Other molecular targets
Crizotinib was originally designed as an inhibitor of the MET pathway. Research is currently in progress to assess efficacy of the drug among NSCLC patients displaying amplification or mutation in the MET gene. Recently, there have been reports on the efficacy of crizotinib in a different molecular disorder, identified in 1% of NSCLC patients, namely rearrangement of the ROS1 gene. A preliminary analysis of 14 patients with ROS1 rearrangement revealed the ORR of 57%, which justified further prospective verification of the implications of that molecular aberration [41].
Summary
Over the past dozen years or so, the standard treatment for NSCLC, irrespective of other pathomorphological and clinical features, has been multi-drug chemotherapy based on platinum derivatives. Chemotherapy is associated with moderately prolonged survival and produces often significant toxicity.

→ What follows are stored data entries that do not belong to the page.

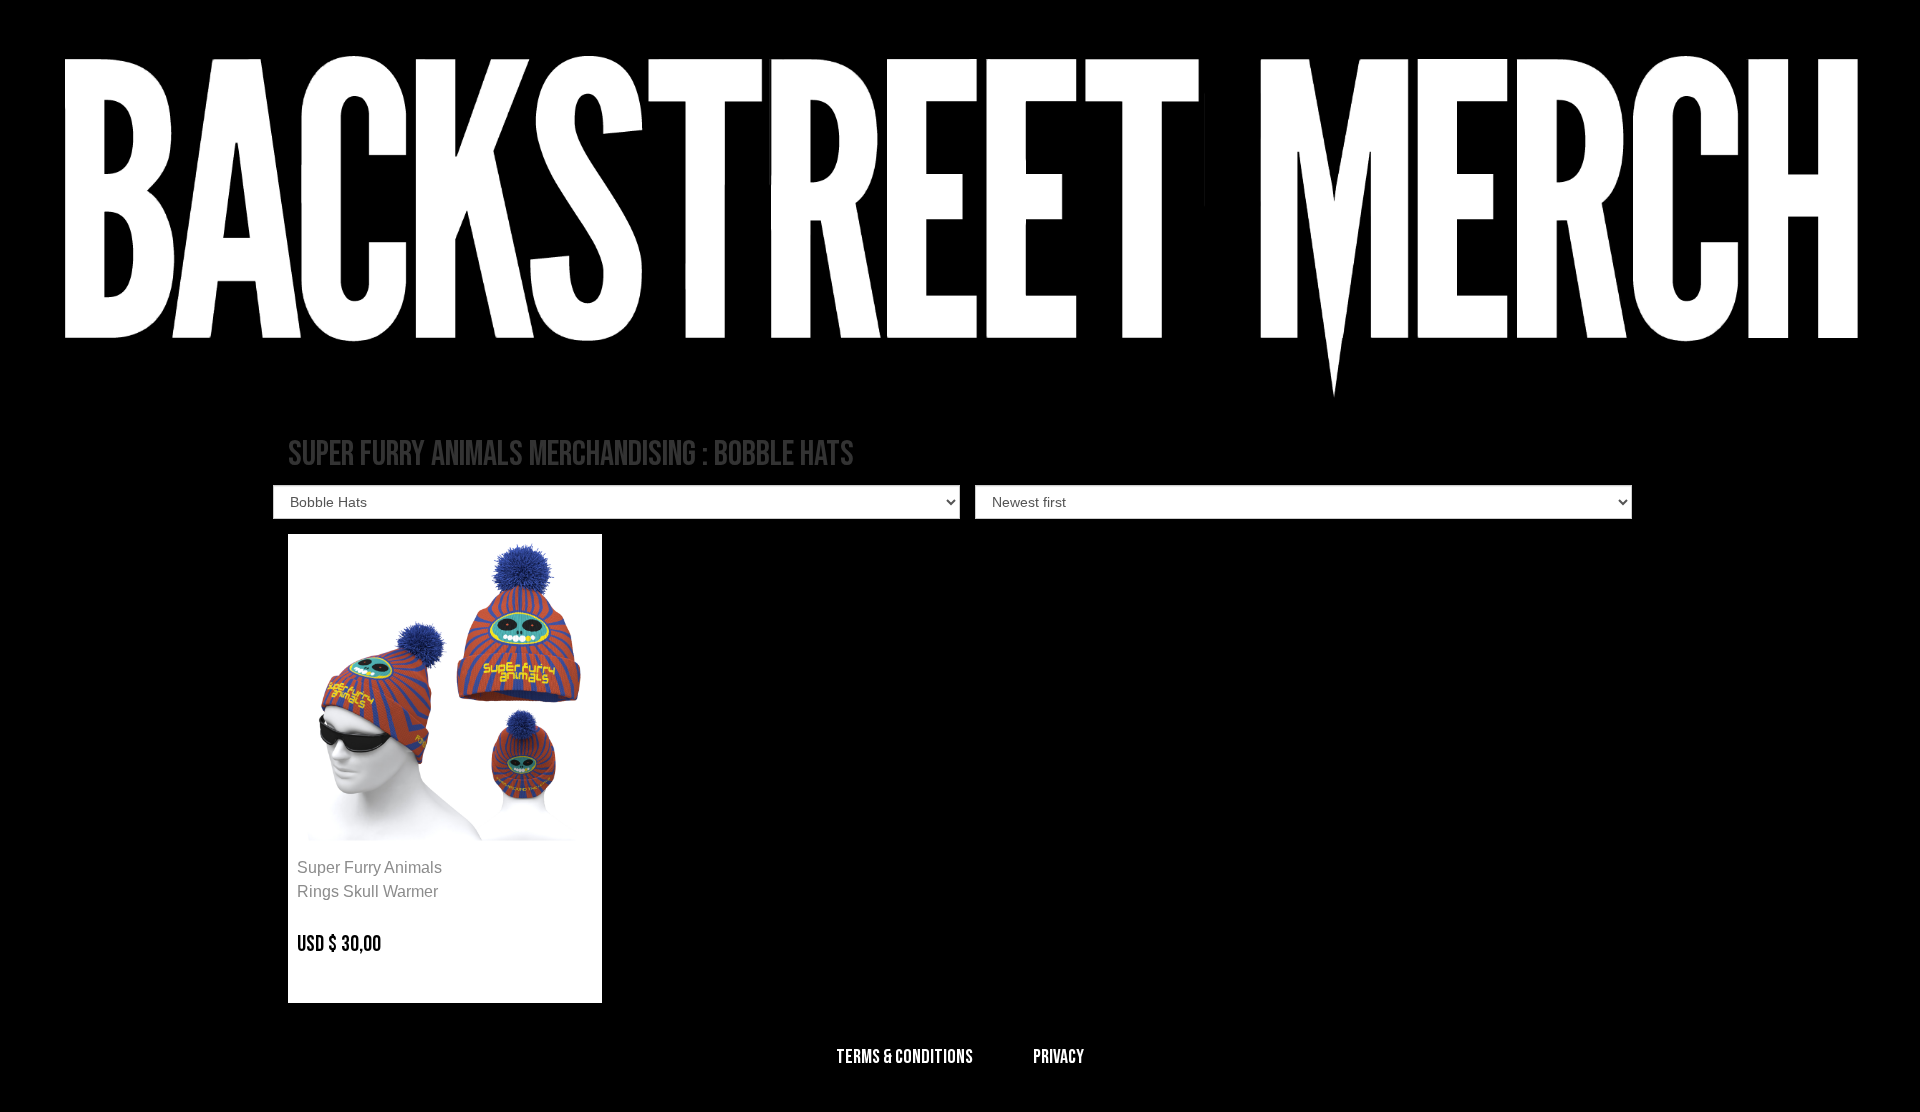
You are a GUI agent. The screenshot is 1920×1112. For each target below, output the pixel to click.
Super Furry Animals (369, 867)
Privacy (1058, 1057)
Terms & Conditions (904, 1057)
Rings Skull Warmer (367, 891)
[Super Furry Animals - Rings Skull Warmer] (445, 691)
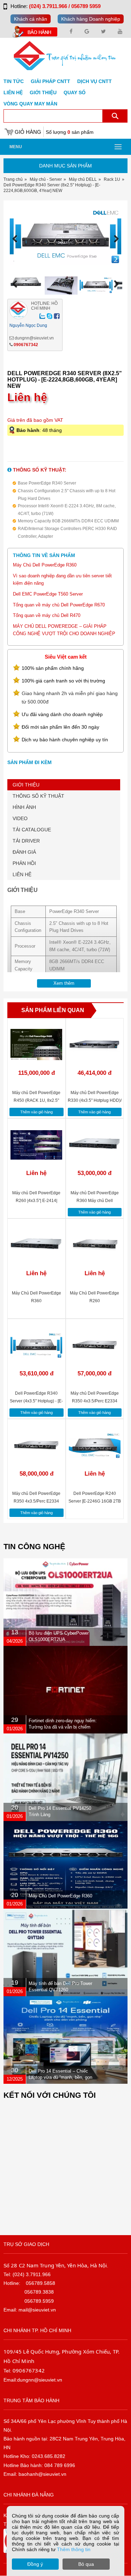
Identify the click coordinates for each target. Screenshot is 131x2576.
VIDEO (20, 818)
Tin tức (13, 81)
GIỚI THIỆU (26, 785)
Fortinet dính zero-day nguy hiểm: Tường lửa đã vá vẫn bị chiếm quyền (63, 1727)
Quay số (75, 92)
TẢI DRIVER (26, 841)
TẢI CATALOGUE (32, 829)
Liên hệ (13, 92)
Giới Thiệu (43, 92)
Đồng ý (35, 2564)
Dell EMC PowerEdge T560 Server (48, 594)
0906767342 (26, 344)
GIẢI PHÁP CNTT (50, 81)
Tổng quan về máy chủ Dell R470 (46, 615)
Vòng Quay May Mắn (30, 104)
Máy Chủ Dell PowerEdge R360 (45, 565)
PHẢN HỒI (24, 863)
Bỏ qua (86, 2564)
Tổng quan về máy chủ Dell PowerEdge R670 (59, 604)
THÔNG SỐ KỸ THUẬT (38, 796)
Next (114, 238)
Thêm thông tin (73, 2549)
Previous (16, 238)
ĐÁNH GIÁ (24, 852)
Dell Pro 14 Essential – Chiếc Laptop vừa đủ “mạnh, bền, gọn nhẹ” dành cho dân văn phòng (60, 2077)
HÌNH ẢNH (24, 807)
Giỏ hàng (28, 132)
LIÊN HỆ (22, 874)
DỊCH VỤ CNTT (94, 81)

Identification of molecular targets is a major step forward in the process of optimization of treatment of advanced NSCLC. The discovery of the role of the EGFR activating mutation as a predictive factor for the success of treatment with EGFR tyrosine kinase inhibitors was a breakthrough point for the development of personalized NSCLC treatment. Identification of ALK gene rearrangements and the introduction of crizotinib as another molecularly targeted drug with a proven efficacy in the treatment of the patient population with this molecular defect is another milestone in the process of individualization of therapy and may potentially improve patient outcomes, while offering an acceptable toxicity profile. Objective response rates to standard chemotherapy are 20–30%. By contrast, ORR to molecularly targeted drugs in patients with specific predictive biomarkers exceeds 50%. In clinical terms, molecularly targeted drugs can only be used in ca. 10–20% patients diagnosed with lung adenocarcinoma.

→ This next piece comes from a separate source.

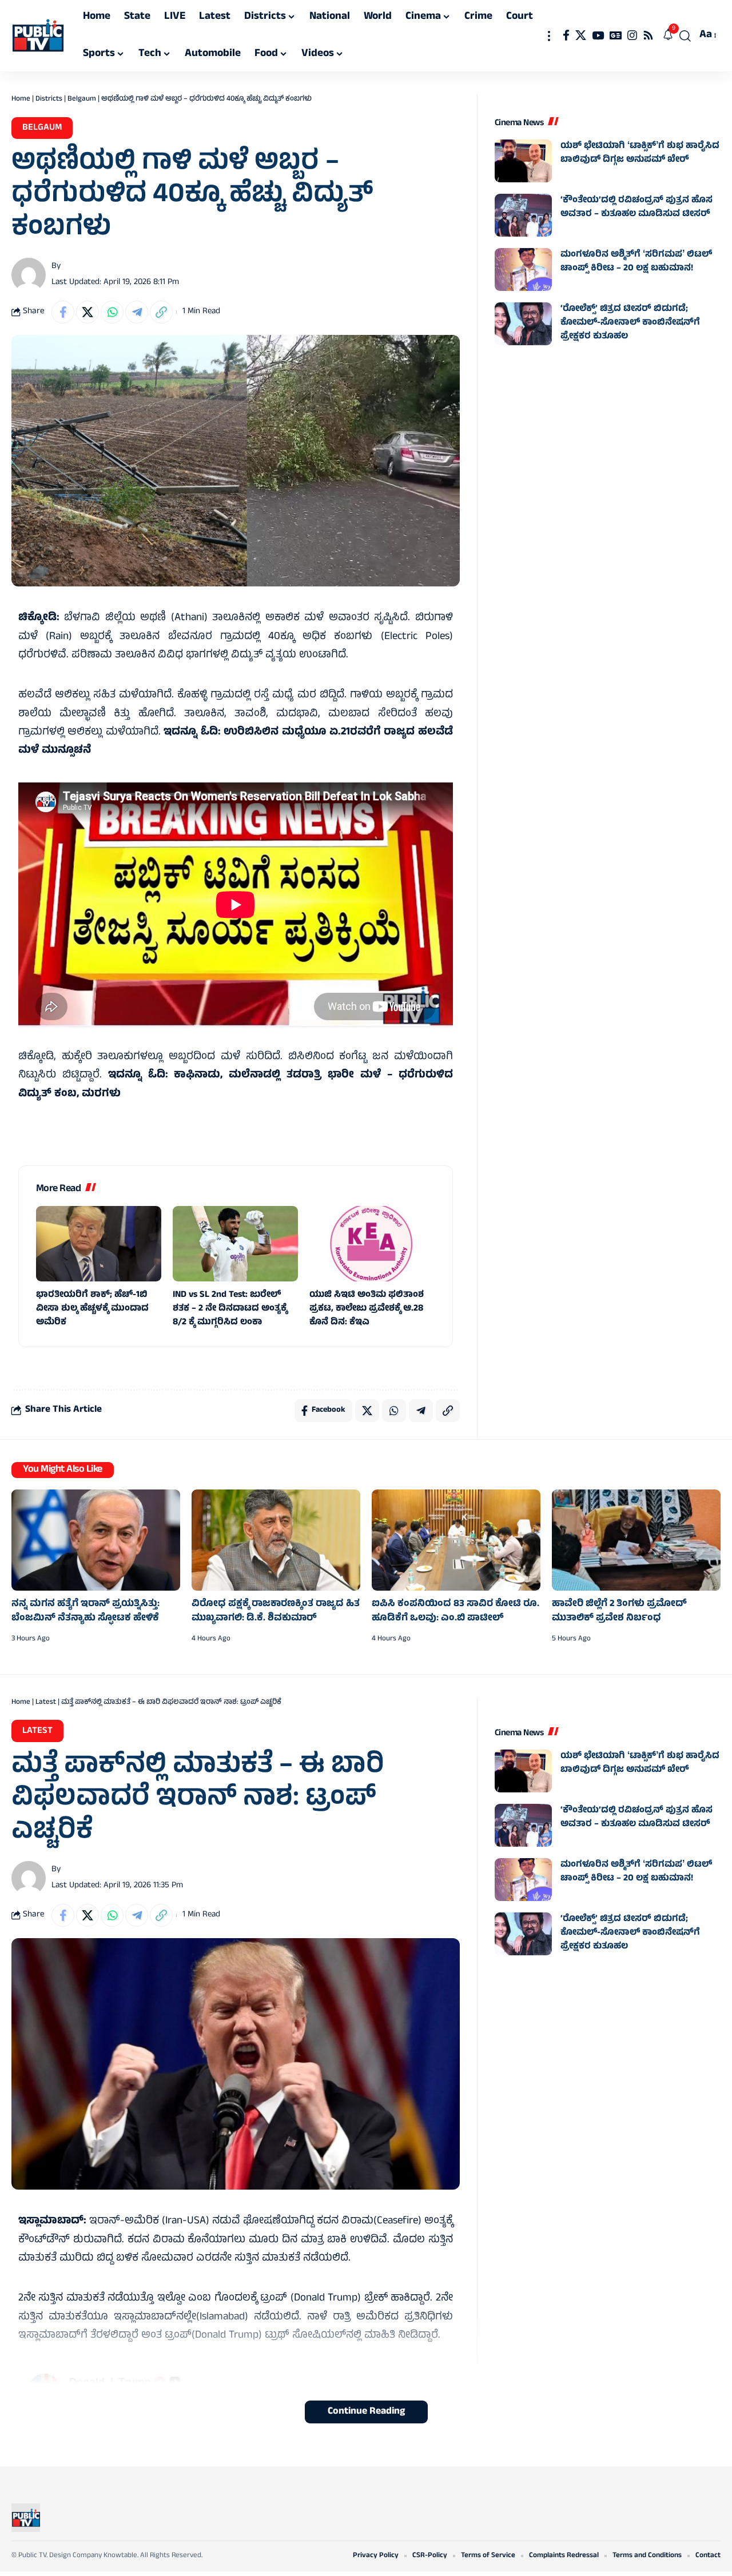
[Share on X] (87, 312)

A still unresolved problem, however, remains the lack of identified molecular targets that would be useful in the therapy of squamous cell carcinoma.
Crizotinib therapy in patients with ALK gene rearrangement makes it possible to achieve ORR in ca. 60% of all patients and prolong progression-free survival to ca. 10 months.
An important aspect of future research should be identification of drug resistance mechanisms and development of methods of post-progression treatment.
The authors declare no conflict of interest.